Brewster was in command of his regiment at the Battle of Fredericksburg. He missed the Battle of Chancellorsville, likely because of illness. When he returned to the Army of the Potomac, Brewster found himself in command of the Excelsior Brigade in the division of Brig. Gen Andrew A. Humphreys. Brewster led the brigade during the Gettysburg campaign in June and July 1863. On July 2, the brigade was advanced to an area near the Peach Orchard. It was flanked out of that position by the Confederate division of Maj. Gen. Lafayette McLaws. Brewster's horse was shot out from under him in that action. The remains of the brigade took part in a counterattack late on July 2 that recaptured some abandoned Union guns. Brewster reported that his brigade lost 778 of 1,837 engaged.

Brewster again fell ill after the battle, and the brigade was led by Brig. Gen. Francis Barretto Spinola during the pursuit of the Confederate army into Virginia. (Spinola was wounded at the Battle of Manassas Gap on July 23, 1863. Col. J. Egbert Farnum commanded until Brewster returned to active duty.) Brewster was present for the autumn campaigns of 1863, and it is reported that he inspired his men by rising from his "sick bed" to lead the Excelsiors in the Mine Run Campaign.

When the Army of the Potomac was reorganized for the Overland Campaign of Lt. Gen. Ulysses S. Grant, Brewster retained brigade command. The brigade, augmented with two regiments, served in the Battle of the Wilderness in the Fourth Division, II Corps under Brig. Gen. Gershom Mott. When the remnants of the division became part of the Third Division of Maj. Gen. David B. Birney shortly before the Battle of Spotsylvania, Brewster's brigade became the division's Fourth Brigade. He led these men at the Battle of Cold Harbor and in the initial operations of the Siege of Petersburg until May 13, 1864. Then the brigade was abolished. Most of the Excelsiors were moved to the First Brigade, Third Division. When Brig. Gen. Régis de Trobriand joined II Corps during the siege, he took command of the First Brigade, with Brewster as the senior colonel. When de Trobriand was acting division commander October 8-October 21, 1864, Brewster led the brigade in his place.

Colonel Brewster was mustered out with the 73rd New York on October 24 near Petersburg, Virginia, and subsequently returned to New York. He was given the brevet rank of brigadier general on December 2, 1864.

==Postbellum activities and memorialization==
Following his mustering out of the service, Brewster returned to Brooklyn and resumed his civilian life. He was active in early reunions of his former regiment.

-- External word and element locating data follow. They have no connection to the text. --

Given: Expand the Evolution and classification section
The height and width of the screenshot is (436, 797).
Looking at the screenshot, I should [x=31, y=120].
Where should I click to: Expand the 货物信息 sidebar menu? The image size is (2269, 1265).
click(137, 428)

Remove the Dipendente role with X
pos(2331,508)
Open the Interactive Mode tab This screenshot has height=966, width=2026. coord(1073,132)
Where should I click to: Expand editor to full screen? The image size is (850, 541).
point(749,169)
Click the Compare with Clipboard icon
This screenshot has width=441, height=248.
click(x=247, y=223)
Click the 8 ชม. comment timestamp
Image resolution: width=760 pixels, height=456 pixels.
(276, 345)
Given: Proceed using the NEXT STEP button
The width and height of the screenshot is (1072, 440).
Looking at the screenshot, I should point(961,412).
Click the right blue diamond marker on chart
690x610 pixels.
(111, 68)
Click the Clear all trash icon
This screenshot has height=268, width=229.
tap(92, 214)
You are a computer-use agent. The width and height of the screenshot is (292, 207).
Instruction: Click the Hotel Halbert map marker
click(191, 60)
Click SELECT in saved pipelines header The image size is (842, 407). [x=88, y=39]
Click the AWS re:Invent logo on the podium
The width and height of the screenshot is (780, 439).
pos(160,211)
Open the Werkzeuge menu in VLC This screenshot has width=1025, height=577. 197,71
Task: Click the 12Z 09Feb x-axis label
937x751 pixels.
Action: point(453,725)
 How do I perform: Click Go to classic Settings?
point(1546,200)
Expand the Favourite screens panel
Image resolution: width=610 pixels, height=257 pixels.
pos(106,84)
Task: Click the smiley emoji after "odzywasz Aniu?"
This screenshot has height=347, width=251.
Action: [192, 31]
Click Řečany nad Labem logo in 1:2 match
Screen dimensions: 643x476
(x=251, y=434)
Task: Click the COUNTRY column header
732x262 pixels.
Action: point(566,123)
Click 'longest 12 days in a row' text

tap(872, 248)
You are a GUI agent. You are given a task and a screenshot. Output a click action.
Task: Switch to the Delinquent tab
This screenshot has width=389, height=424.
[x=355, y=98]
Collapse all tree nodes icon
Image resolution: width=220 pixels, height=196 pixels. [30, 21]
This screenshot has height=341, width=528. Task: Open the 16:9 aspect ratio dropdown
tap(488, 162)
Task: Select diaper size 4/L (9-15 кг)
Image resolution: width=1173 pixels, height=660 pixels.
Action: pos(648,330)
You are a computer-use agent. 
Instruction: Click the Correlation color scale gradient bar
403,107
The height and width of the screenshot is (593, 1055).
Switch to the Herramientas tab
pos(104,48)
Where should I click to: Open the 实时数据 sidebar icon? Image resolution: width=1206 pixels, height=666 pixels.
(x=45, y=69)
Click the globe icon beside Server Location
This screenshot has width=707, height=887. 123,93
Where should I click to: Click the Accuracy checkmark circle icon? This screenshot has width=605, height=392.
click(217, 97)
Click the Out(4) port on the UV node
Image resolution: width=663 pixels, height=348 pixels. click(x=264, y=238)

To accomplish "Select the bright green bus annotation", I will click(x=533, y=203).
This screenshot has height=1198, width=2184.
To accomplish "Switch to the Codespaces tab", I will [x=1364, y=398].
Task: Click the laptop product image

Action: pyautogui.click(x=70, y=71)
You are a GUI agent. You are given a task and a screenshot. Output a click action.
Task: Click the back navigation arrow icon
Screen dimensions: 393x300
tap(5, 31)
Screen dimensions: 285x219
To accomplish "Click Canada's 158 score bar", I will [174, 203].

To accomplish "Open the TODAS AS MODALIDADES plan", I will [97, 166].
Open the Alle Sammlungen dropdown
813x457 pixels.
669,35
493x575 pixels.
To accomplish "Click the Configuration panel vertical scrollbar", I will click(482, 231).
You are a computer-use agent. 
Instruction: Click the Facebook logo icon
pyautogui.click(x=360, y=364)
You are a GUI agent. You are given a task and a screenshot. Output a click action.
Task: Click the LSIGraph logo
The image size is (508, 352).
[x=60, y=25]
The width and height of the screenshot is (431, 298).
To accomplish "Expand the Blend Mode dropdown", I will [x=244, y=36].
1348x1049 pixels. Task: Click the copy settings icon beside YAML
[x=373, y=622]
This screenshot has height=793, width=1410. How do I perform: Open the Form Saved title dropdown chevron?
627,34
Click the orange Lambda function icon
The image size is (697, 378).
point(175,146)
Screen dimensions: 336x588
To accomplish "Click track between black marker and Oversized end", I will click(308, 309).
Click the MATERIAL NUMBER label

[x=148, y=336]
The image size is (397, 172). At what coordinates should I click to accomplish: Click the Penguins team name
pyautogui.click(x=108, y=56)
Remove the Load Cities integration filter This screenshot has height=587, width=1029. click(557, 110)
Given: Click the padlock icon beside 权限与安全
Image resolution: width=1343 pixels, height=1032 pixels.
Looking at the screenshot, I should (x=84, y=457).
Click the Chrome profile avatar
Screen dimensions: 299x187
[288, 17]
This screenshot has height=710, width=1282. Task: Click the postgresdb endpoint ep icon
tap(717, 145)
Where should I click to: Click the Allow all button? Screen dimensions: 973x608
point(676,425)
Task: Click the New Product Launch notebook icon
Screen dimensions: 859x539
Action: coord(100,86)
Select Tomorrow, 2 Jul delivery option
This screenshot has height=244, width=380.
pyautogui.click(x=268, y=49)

William R. Brewster died in Brooklyn on December 13, 1869, at the age of 41. He was buried there at the Green-Wood Cemetery, a cemetery that also contains the remains of several other Civil War officers and generals.

A monument to the Excelsior Brigade stands in the field in which it deployed at Gettysburg, now known as the Excelsior Field. It was dedicated on July 2, 1893.